### Work instructions
Please find each line of the records that contains the word "Task", with case counting, and copy those lines.

### Given entries
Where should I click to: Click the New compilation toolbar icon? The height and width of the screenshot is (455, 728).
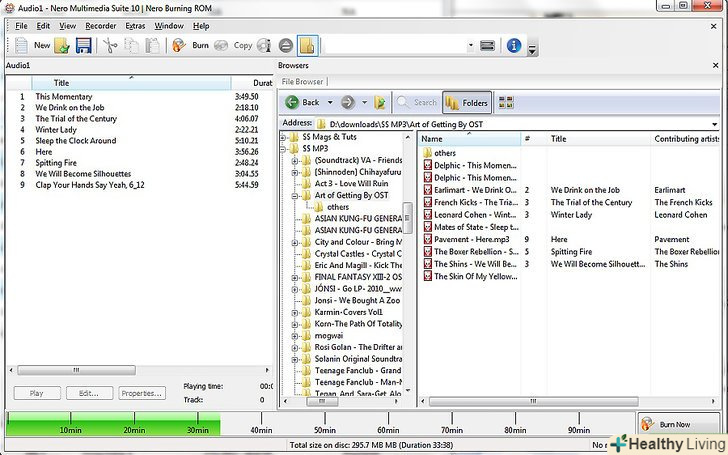(22, 45)
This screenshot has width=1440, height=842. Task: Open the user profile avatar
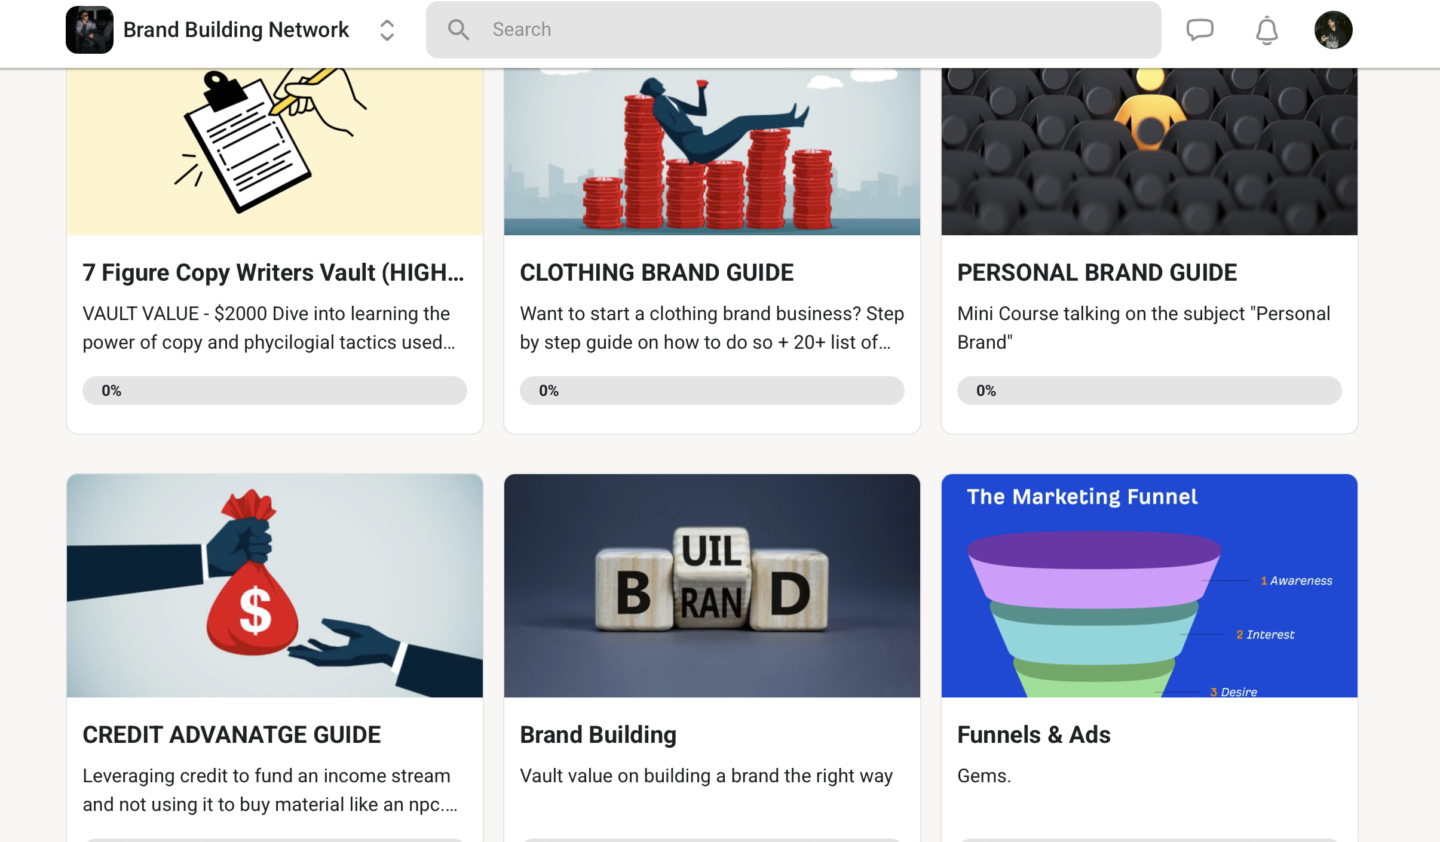click(1333, 30)
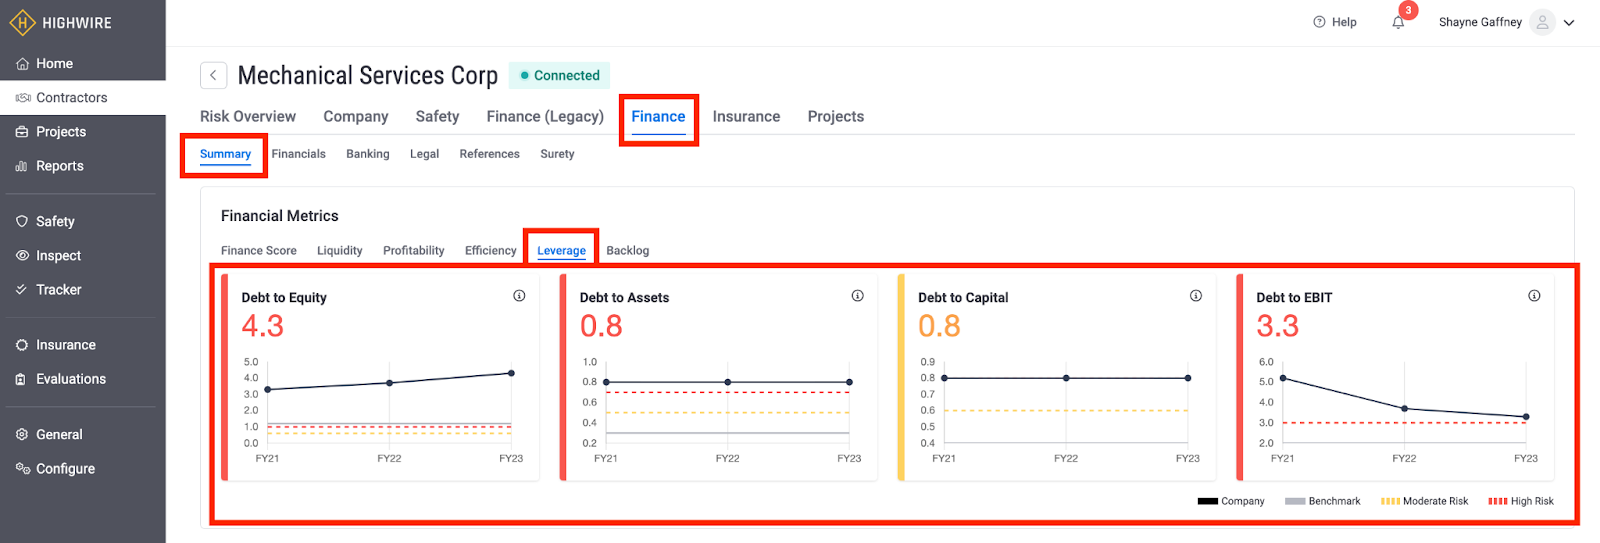Image resolution: width=1600 pixels, height=543 pixels.
Task: Open info icon on Debt to Assets card
Action: tap(857, 296)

### The solution
This screenshot has width=1440, height=842. Task: Open the user profile avatar
Task: Open info icon on Debt to Assets card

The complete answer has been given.